Nach dem Putsch Zelaya will Marsch nach Honduras beginnen

Die Vermittlungen durch Costa Rica sind endgültig gescheitert - eine Lösung für die Krise in Honduras ist nicht in Sicht. Jetzt will der gestürzte Präsident Zelaya in seine Heimat zurückkehren. Die neue Regierung hat damit gedroht, ihn bei seiner Rückkehr festzunehmen.


San Jose - Der gestürzte honduranische Präsident Manuel Zelaya kündigte in der nicaraguanischen Hauptstadt Managua an, er werde am Donnerstag "ohne Waffen" nach Norden ziehen. "Morgen werde ich nach Esteli und Ocotal (im Norden von Nicaragua) gehen und am Tag darauf an die Grenze zu Honduras", sagte Zelaya. Unterdessen bekräftigte in Tegucigalpa die neuen Regierung, eine Rückkehr Zelayas nach Honduras nicht zu akzeptieren. Die Übergangsregierung hatte zuvor gedroht, Zelaya im Falle einer Heimkehr festnehmen zu lasse.

Gestürzter Präsident Zelaya: Hat seine Rückkehr angekündigt
AP

Gestürzter Präsident Zelaya: Hat seine Rückkehr angekündigt

Unterdessen sind die Vermittlungsbemühungen des costaricanischen Präsidenten Oscar Arias zur Beilegung der Staatskrise ohne Ergebnis geblieben. Zelaya bezeichnete den Vermittlungsversuch Arias' als "vollkommen gescheitert". Ähnlich äußerte sich ein ranghoher Vertreter der international nicht anerkannten Übergangsregierung von Roberto Micheletti.

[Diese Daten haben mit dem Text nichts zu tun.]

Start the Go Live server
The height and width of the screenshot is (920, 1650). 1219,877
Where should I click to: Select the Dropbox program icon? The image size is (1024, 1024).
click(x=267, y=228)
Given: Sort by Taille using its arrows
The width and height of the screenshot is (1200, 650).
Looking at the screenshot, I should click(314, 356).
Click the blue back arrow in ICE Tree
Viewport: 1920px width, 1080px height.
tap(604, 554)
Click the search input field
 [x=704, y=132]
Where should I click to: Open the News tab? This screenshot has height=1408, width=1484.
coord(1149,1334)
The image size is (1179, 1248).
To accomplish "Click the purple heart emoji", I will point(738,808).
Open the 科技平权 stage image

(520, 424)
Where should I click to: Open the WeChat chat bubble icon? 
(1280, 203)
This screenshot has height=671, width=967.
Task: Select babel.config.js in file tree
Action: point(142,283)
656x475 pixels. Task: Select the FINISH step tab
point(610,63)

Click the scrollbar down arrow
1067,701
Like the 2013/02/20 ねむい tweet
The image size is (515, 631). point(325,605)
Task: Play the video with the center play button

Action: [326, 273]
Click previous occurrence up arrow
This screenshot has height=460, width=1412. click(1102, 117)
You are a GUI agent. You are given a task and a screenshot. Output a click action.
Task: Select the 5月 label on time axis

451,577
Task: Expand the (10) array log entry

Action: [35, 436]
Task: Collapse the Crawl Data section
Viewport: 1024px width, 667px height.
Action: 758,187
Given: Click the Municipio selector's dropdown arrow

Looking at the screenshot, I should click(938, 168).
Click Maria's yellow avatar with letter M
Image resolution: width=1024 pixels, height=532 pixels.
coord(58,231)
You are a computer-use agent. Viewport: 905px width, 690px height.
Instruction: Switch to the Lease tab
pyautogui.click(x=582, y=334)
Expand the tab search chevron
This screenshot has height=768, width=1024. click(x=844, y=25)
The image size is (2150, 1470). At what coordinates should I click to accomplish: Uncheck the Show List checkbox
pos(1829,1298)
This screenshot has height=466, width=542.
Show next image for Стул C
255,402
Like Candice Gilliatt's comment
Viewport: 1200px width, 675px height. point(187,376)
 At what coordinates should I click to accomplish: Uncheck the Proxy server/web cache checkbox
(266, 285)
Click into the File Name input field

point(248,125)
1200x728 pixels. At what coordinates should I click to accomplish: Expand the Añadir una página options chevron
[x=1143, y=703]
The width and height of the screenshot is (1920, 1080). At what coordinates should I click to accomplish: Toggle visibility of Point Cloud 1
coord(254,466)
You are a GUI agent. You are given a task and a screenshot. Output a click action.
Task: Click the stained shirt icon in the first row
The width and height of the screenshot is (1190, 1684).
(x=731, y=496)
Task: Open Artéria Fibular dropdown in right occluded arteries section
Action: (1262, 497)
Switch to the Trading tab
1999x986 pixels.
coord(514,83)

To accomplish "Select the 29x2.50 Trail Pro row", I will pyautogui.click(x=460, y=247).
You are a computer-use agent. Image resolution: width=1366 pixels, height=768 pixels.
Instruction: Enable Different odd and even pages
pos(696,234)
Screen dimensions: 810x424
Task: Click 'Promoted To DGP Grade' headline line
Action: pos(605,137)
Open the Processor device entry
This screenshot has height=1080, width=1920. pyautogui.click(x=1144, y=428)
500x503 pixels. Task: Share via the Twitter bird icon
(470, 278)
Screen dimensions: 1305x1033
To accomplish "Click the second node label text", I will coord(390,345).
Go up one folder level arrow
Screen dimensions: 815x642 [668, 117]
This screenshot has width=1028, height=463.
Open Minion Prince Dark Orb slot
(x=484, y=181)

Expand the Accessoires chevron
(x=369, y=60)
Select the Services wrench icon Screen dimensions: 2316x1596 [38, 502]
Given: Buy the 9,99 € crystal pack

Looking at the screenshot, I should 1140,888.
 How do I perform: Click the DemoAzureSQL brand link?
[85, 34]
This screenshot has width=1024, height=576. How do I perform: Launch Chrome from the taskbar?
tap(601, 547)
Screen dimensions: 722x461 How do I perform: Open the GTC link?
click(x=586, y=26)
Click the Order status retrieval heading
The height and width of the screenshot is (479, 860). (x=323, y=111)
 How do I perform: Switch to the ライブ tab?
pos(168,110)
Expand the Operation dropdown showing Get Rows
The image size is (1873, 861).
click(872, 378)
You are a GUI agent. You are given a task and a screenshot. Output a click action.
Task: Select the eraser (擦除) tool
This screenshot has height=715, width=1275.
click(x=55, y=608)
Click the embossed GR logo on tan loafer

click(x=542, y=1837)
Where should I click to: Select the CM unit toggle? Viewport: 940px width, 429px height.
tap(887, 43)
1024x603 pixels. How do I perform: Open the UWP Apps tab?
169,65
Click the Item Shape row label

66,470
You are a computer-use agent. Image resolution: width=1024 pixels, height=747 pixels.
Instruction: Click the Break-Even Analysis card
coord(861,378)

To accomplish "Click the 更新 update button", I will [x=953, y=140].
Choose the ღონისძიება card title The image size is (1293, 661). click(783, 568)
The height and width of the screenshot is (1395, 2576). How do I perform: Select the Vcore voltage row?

Arias warnte bei der Vorstellung eines elf Punkte umfassenden Plans am Mittwoch in San José, dies sei seine letzte Initiative. Er hatte noch einmal vorgeschlagen, den am 28. Juni entmachteten Zelaya wieder in sein Amt einzusetzen und die für November geplanten Wahlen vorzuziehen. Allerdings müsse Zelaya auf eine Wiederwahl verzichten.

Arias sagte, die Parteien hätten bis zu acht Tagen Zeit, den Vorschlag zu überdenken. Dann werde sein Auftrag zu einer Vermittlung enden.

"Ich werde nie die Hoffnung verlieren, dass eines Tages ein Dialog zwischen den Honduranern möglich wird", sagte er. Er warnte davor, dass die Regierung Micheletti dem Land großen Schaden zufüge. Sie sei international isoliert wie Nordkorea oder Albanien, fügt er hinzu.

Zelaya war nach dem erbitterten Streit um das Referendum am 28. Juni aus dem Amt geputscht worden.